### [Records from a collection]
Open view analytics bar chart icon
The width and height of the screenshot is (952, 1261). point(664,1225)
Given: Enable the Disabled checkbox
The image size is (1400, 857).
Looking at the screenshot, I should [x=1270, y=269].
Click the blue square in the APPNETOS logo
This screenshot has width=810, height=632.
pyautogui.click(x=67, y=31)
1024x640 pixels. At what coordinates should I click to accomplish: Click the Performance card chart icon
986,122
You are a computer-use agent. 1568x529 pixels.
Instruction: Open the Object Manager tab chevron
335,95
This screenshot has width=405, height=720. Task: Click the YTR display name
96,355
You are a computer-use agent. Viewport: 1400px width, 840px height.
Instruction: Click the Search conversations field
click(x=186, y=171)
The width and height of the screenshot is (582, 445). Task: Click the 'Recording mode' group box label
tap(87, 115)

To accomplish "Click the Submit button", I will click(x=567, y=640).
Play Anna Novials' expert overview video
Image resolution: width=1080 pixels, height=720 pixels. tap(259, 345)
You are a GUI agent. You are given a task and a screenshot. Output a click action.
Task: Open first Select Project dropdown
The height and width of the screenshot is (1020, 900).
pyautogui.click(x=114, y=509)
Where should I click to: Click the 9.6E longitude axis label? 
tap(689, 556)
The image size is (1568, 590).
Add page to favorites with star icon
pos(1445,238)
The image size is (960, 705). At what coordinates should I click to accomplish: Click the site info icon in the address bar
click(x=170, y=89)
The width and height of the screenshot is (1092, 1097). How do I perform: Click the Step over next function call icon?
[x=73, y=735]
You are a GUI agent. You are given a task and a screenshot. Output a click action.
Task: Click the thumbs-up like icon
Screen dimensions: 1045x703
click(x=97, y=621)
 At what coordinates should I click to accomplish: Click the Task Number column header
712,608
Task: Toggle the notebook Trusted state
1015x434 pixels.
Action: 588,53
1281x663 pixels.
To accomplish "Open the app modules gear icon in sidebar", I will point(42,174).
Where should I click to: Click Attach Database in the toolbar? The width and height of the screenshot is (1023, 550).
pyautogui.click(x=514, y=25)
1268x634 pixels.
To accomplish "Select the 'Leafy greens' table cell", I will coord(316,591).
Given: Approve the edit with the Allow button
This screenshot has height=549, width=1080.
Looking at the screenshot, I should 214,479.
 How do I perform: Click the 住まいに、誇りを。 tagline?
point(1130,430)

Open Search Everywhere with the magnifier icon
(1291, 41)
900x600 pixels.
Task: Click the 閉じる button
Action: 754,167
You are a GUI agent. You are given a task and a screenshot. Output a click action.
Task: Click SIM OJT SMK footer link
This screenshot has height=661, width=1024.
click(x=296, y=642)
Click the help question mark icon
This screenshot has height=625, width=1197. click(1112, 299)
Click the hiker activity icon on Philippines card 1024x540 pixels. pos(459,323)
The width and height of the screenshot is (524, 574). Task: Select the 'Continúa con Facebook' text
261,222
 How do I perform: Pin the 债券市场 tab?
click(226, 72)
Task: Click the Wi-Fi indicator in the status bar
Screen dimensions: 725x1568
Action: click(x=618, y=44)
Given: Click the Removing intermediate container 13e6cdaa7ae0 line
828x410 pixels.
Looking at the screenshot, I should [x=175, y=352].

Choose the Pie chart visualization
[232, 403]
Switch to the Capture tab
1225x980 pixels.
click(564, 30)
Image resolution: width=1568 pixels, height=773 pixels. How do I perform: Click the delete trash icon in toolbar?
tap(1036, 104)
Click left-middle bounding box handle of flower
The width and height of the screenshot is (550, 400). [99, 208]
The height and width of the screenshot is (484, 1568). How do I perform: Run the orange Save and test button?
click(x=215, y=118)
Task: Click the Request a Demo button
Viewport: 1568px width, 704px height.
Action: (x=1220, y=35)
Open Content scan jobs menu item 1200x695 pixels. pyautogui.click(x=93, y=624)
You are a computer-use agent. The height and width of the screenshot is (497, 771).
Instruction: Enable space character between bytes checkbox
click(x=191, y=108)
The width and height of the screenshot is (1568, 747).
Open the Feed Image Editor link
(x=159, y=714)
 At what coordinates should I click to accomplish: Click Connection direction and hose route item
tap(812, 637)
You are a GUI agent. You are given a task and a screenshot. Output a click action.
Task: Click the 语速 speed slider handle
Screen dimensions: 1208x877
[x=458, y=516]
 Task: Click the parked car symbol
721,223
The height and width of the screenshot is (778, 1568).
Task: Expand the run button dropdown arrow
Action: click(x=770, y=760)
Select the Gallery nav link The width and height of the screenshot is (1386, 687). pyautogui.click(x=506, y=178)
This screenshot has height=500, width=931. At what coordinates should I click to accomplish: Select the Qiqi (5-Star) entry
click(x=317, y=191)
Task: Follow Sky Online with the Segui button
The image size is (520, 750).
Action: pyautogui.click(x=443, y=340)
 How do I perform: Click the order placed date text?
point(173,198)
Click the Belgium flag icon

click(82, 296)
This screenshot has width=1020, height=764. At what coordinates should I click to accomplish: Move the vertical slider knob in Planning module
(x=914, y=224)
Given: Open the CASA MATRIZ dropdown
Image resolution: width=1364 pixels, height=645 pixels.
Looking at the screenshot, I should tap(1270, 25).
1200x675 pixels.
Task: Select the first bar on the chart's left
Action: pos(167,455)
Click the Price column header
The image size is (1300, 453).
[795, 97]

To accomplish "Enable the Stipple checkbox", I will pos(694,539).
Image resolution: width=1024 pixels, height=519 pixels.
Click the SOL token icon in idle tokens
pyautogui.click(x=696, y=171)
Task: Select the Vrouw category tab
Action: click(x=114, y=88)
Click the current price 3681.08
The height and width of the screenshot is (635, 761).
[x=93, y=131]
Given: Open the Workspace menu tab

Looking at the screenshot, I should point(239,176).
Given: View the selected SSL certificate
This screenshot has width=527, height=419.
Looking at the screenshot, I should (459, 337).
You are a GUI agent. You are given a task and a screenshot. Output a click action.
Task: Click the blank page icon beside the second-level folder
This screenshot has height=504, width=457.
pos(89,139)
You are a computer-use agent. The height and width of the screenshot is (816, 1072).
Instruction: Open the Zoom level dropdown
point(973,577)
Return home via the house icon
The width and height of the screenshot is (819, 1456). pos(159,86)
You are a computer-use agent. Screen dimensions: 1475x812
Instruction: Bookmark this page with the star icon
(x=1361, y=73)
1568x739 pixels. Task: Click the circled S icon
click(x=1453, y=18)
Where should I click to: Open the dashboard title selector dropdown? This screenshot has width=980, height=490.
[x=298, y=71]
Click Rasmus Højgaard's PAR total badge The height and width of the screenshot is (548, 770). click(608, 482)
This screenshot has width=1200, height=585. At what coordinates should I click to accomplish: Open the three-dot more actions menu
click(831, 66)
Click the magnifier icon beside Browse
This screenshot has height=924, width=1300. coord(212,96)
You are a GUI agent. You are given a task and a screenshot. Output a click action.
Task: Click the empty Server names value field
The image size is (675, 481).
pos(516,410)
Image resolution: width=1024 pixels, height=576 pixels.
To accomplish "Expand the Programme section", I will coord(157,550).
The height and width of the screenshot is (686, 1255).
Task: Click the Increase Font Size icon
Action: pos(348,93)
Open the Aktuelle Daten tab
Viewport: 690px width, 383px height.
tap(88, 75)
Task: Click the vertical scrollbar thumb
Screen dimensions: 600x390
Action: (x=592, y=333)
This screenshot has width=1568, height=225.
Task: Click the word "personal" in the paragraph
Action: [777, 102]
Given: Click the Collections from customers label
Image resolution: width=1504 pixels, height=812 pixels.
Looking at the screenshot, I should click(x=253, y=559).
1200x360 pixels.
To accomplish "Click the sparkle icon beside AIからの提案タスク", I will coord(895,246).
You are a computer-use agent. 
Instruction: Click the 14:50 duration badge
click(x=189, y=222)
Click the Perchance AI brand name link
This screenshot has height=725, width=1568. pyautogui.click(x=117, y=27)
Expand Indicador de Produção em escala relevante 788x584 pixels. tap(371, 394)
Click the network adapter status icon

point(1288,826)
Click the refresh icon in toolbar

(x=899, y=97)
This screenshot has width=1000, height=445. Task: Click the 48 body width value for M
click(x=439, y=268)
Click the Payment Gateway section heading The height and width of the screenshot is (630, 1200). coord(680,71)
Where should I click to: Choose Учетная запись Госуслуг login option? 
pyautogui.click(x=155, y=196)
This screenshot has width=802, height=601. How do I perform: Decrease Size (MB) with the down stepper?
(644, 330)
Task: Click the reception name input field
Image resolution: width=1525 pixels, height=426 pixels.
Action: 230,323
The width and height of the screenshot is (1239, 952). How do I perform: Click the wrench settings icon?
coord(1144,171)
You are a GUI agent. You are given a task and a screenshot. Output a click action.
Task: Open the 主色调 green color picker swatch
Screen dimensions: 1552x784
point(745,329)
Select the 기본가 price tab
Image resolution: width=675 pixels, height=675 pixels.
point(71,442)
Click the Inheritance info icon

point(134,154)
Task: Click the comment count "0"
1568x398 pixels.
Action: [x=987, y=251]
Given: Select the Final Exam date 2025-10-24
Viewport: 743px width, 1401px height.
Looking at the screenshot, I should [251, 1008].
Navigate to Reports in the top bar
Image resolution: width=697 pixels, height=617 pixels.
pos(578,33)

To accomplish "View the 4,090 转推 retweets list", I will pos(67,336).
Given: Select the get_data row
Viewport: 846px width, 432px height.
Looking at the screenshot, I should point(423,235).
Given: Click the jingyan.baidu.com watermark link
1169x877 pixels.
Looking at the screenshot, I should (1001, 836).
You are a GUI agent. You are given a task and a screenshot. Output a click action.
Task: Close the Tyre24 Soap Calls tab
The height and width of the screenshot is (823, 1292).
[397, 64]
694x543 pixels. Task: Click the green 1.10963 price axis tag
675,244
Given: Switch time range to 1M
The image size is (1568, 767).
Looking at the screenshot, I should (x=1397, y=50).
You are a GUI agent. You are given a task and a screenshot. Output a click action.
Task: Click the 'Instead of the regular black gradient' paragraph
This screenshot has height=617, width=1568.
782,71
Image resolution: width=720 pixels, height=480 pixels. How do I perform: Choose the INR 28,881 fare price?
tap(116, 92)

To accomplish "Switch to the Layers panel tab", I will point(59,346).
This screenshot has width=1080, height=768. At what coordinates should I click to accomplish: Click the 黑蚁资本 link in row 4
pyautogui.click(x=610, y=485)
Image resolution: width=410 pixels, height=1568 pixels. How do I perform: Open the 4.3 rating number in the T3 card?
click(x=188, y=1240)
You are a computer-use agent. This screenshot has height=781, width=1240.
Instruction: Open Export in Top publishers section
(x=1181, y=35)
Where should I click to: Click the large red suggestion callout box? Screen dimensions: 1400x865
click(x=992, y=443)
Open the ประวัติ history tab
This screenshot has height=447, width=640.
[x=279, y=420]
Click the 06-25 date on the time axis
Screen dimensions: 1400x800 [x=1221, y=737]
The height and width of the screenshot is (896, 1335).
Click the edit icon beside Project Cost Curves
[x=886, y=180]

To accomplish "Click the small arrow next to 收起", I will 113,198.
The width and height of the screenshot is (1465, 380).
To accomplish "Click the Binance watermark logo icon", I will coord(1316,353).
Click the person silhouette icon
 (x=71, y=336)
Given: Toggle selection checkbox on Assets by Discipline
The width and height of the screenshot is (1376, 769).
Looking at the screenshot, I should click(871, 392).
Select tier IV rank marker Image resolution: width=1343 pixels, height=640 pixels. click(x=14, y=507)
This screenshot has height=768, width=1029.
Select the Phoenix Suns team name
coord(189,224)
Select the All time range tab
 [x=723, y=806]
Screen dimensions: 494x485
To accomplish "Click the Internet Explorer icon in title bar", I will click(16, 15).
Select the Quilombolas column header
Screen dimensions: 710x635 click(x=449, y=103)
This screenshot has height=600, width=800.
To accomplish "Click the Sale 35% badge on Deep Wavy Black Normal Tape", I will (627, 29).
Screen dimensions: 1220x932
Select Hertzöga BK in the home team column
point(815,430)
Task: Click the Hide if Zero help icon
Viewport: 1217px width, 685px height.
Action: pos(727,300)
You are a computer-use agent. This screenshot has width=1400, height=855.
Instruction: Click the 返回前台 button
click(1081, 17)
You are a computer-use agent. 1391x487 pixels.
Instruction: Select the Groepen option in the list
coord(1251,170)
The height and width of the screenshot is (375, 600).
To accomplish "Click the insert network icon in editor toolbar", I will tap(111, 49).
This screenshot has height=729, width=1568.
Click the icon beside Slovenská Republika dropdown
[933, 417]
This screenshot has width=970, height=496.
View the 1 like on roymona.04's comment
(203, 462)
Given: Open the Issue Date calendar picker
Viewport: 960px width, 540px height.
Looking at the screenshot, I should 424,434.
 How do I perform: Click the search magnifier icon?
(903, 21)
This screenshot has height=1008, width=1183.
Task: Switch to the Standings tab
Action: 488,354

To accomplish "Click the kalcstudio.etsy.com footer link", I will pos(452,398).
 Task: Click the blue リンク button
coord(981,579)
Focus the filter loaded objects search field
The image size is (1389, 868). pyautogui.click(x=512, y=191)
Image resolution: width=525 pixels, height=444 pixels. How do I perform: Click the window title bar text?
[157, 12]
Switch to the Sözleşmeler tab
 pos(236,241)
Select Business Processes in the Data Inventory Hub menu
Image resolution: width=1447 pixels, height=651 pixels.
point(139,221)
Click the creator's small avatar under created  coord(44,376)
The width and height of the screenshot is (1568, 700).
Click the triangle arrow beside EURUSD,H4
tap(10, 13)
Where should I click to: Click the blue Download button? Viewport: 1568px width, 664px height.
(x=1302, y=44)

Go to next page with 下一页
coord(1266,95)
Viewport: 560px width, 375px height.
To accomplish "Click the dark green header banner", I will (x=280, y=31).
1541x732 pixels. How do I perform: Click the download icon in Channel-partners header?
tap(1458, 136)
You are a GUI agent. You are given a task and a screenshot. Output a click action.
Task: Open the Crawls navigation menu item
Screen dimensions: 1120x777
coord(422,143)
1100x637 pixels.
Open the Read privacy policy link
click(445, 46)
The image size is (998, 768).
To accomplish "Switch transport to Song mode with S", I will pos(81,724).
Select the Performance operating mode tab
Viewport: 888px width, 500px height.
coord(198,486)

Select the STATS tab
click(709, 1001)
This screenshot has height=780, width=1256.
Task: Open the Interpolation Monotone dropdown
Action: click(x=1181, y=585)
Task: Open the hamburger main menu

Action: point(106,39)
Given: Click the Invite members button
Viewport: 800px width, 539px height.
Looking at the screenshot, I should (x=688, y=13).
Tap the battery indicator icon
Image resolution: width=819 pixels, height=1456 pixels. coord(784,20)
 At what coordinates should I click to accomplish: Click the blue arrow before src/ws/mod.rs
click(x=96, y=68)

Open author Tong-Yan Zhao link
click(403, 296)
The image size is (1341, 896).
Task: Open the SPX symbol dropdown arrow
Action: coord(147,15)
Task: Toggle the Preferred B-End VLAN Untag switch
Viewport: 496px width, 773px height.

### [Task prompt]
Return the entries exactly through the "Given: Enable the Disabled checkbox" line.

### [Exercise answer]
Open view analytics bar chart icon
The width and height of the screenshot is (952, 1261). point(664,1225)
Given: Enable the Disabled checkbox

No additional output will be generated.